Perth – Monday, 19 May 2025.The Director of the Australian Consortium for ‘In-Country’ Indonesian Studies (Acicis), Liam Prince, has warned that the University of Tasmania’s proposal to close its Indonesian language program runs directly counter to the Albanese Government’s stated commitment to deepening ties with Southeast Asia.
“Prime Minister Albanese has just returned from Jakarta reaffirming Australia’s long-term commitment to Indonesia as a strategic partner,” said Mr Prince. “Yet back home, one of our public universities is preparing to shut down the state’s only Indonesian language program. The disconnect could not be starker.”
“This is not just a Tasmanian issue. The decision to discontinue Indonesian at UTAS further weakens Australia’s already fragile national infrastructure for engaging with our most important neighbour.”
The proposal stands in sharp contrast to the federal government’s Southeast Asia Economic Strategy to 2040, which calls for a “whole-of-nation effort” to strengthen regional literacy and capability in order to advance long-term trade, investment, and security interests.
“This decision is not just shortsighted—it’s strategically incoherent,” Mr Prince added. “At a time when the Australian Government is urging national coordination to strengthen Southeast Asia literacy, UTAS is walking away from its only pathway for students to engage meaningfully with the region.”
The first recommendation of the Australian Government’s Invested: Southeast Asia Economic Strategy to 2040 is clear: develop a national plan to build regional literacy across government, business, education, and the wider community. Language learning, Mr Prince argued, must be the cornerstone of that capability.
“You can’t have Southeast Asia literacy without Southeast Asian languages—and you can’t be serious about engagement with Indonesia without Indonesian.”
If implemented, the UTAS proposal would see the redundancy of its remaining Indonesian language staff and the complete removal of Indonesian from the state’s tertiary education landscape. UTAS is currently one of only 13 universities in Australia still teaching Indonesian—down from 22 in the early 1990s.
Enrolments in Southeast Asian languages at Australian universities have declined by nearly 75% since 2001, with Indonesian among the hardest hit. National enrolments are now down to around 500 students per year, a drop from over 2000 students per year two decades ago.
“We are dismantling a national asset one program at a time. These closures are not isolated—they are cumulative. And they are leaving us dangerously underprepared for the Indo-Pacific future everyone agrees is coming.”
Indonesia accounts for more than 40% of Southeast Asia’s total population and GDP. By 2040, the region is projected to be the world’s fourth-largest economy—and Indonesia its largest single component. Yet Australia’s trade, investment, and education ties with the region remain underdeveloped, with Southeast Asia literacy identified as a key barrier.
“The strategy is unambiguous: building capability to engage with Southeast Asia must begin at home.
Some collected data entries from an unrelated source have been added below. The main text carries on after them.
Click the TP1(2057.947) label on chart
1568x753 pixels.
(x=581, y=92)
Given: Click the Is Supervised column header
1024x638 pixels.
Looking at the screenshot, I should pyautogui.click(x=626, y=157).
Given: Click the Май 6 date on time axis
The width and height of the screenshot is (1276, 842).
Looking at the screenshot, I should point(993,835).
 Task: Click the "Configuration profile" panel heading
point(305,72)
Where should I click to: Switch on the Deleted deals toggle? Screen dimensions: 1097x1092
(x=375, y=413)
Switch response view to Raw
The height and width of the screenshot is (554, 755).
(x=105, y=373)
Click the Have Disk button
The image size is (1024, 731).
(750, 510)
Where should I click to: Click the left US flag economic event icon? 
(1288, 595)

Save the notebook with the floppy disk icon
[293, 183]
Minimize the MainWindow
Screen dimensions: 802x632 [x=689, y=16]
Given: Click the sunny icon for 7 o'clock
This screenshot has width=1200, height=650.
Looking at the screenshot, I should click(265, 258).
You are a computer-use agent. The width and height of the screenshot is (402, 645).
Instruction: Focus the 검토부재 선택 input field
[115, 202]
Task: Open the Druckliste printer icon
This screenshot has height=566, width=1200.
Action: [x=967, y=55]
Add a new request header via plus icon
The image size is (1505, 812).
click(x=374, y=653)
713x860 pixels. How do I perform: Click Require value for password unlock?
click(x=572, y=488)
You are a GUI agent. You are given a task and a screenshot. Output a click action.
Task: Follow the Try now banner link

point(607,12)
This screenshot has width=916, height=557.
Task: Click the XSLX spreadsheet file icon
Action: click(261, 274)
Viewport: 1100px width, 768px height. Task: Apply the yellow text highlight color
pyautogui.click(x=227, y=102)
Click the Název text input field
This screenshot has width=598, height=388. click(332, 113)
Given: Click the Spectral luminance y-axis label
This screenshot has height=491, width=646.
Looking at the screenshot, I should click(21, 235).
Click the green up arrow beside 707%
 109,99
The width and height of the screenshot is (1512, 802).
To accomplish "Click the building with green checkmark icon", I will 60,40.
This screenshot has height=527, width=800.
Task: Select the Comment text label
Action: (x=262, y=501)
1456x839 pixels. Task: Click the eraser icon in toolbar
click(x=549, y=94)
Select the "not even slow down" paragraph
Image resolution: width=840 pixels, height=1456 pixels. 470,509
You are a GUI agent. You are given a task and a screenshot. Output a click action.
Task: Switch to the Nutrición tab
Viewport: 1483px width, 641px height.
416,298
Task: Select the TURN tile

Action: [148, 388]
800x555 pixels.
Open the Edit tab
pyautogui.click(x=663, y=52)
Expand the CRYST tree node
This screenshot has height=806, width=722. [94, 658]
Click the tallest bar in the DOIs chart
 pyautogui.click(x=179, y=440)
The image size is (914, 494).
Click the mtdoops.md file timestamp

That means properly resourced language programs in our schools and universities. The closure of Indonesian at UTAS takes us in the exact opposite direction.”
Mr Prince noted that the roots of this crisis lie further upstream. The decline in university-level Indonesian programs is the downstream consequence of long-term neglect in school-based Asian language education.
In the mid-1990s, the Australian Government launched the National Asian Languages and Studies in Australian Schools (NALSAS) strategy. Backed by COAG and substantial Commonwealth funding, NALSAS led to a 60% increase in enrolments and a 44% increase in the number of government schools teaching Indonesian, Japanese, Mandarin, and Korean in just three years. But the strategy was discontinued in 2002 and never replaced with an equivalent national program.
“Since the end of NALSAS, Australia has failed to sustain any consistent investment in Asian language education at the school level. That policy vacuum has now caught up with us,” Mr Prince said.
Today, fewer than 5% of Year 12 students nationwide study any Asian language, with Indonesian enrolments particularly low. Without a pipeline of school-leavers prepared to study Indonesian at university, tertiary programs become unsustainable—no matter their strategic importance.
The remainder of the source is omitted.